Prevention and client education
- Cage audit: replace galvanized wire and any flaking powder-coated cage > 5 years old. Stainless steel eliminates both lead solder and galvanized zinc.
- Hardware audit: remove washers, nuts, padlocks, keys, costume jewelry, zippers from accessible areas.
- Toy audit: avoid imported toys without documented safety; avoid soldered metal links and shiny costume metal.
- Environmental audit: in older homes, check for chipping paint, leaded stained glass, curtain weights, fishing tackle.
- Diet: feed/water from stainless steel or ceramic, never galvanized.
- Foraged food: caution with hunted game trim fed to raptors — lead shot fragments are pervasive.
- Annual exam: question owners about environmental hazards; consider screening metals in birds with unexplained chronic GI, neurologic, or hematologic signs.
When to refer
Consider referral to a board-certified avian specialist (ABVP-Avian) or an exotic-companion-mammal-and-avian (ECM/ECAMS) specialist when:
- Endoscopic ventricular foreign-body retrieval is required and not available in-house.
- The patient is in status epilepticus or refractory neurologic decline despite first-line management.
- Severe hemolytic anemia (Hct < 20%) requires transfusion or advanced critical care.
- The patient is a high-value collection bird (e.g., breeding stock, conservation species) where intensive monitoring and specialized imaging are warranted.
- Diagnosis is unclear and advanced workup (CT, biopsy, laparoscopy) is needed.
- A wildlife case (raptor, waterfowl) is best served by a licensed wildlife rehabilitation center with avian veterinary support.
Key references
- Carpenter JW, Harms CA. Carpenter's Exotic Animal Formulary, 6th ed. Elsevier; 2023. Avian section — chelation drug entries (CaEDTA, DMSA, D-penicillamine, midazolam).
- Speer BL, ed. Current Therapy in Avian Medicine and Surgery. Elsevier; 2016. Chapters on toxicology and emergency medicine.
- Chitty J, Lierz M, eds. BSAVA Manual of Raptors, Pigeons and Passerine Birds. BSAVA; 2008. Heavy metal toxicosis chapter.
- Harcourt-Brown N, Chitty J, eds. BSAVA Manual of Psittacine Birds, 2nd ed. BSAVA; 2005. Toxicology chapter.
- Denver MC, Tell LA, Galey FD, et al. Comparison of two heavy metal chelators for treatment of lead toxicosis in cockatiels. Am J Vet Res. 2000;61(8):935–940.
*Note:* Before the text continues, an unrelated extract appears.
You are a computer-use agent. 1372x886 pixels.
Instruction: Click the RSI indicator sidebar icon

- Hoogesteijn AL, Raphael BL, Calle PP, et al. Oral treatment of avian lead intoxication with meso-2,3-dimercaptosuccinic acid. J Zoo Wildl Med. 2003;34(1):82–87.
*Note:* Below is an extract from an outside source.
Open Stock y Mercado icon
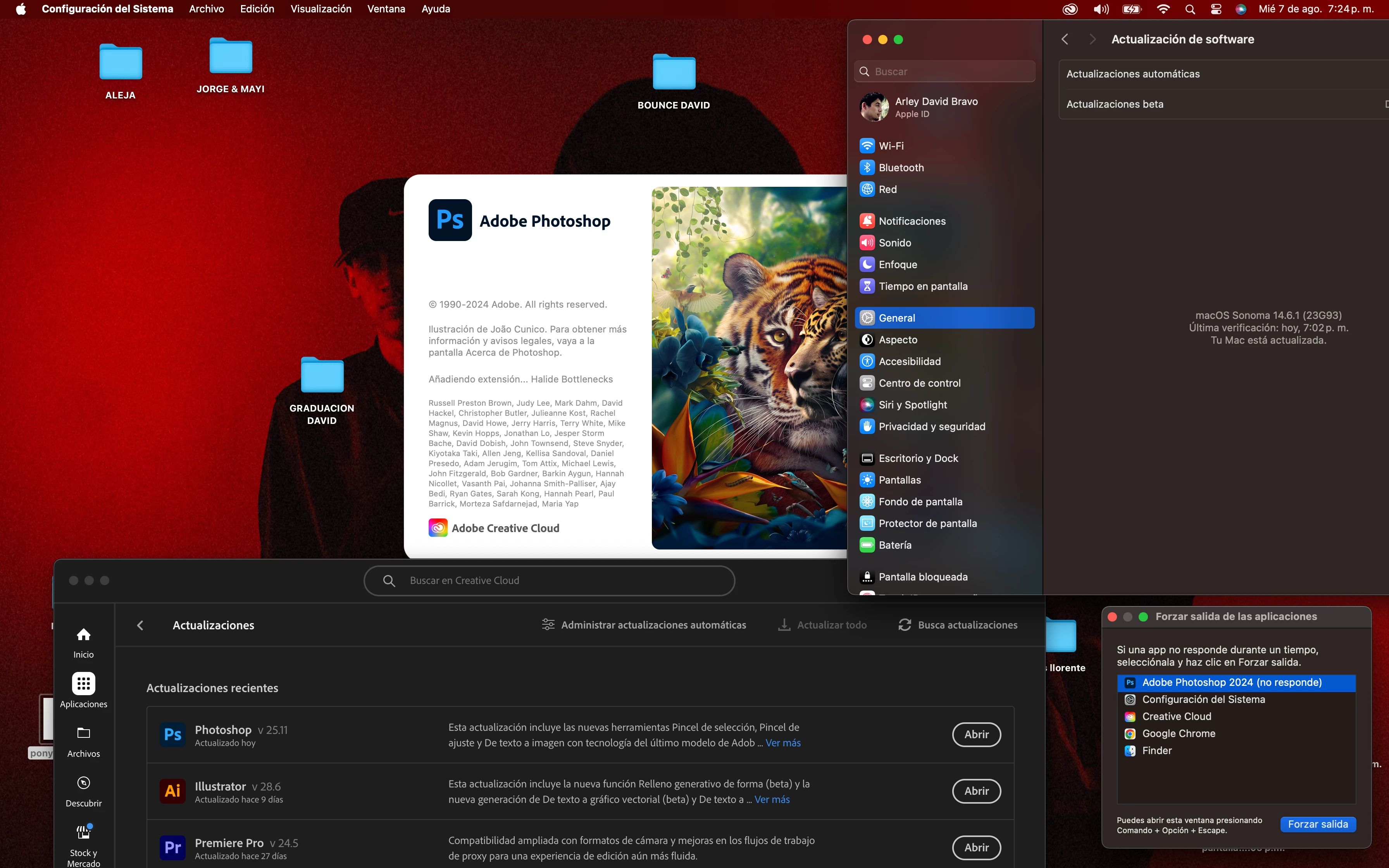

- Puschner B, Poppenga RH. Lead and zinc intoxication in companion birds. Compend Contin Educ Vet. 2009;31(1):E1–E12.
- Redig PT, Arent LR. Raptor toxicology. Vet Clin North Am Exot Anim Pract. 2008;11(2):261–282.
- Hess CA, et al. Evaluation and treatment of lead toxicosis in rehabilitated avian species: 95 cases (2014–2023). J Am Vet Med Assoc. 2025;263(4).
- Mans C. Sedation and analgesia in birds. ISVMA / proceedings; midazolam dosing in avian species.
- Pollock C. Heavy Metal Poisoning in Birds. LafeberVet clinical resource.
Disclaimer: This article is intended for licensed veterinary professionals as an educational and reference resource. Drug doses are extralabel in avian species and reflect published consensus at the time of writing; always cross-check against the current edition of Carpenter's Exotic Animal Formulary, the patient's individual clinical status, and your jurisdiction's regulatory requirements before administration. ExoticRx and the authors disclaim liability for clinical decisions made on the basis of this material. Heavy metal toxicosis is a medical emergency — when in doubt, consult or refer to a board-certified avian specialist.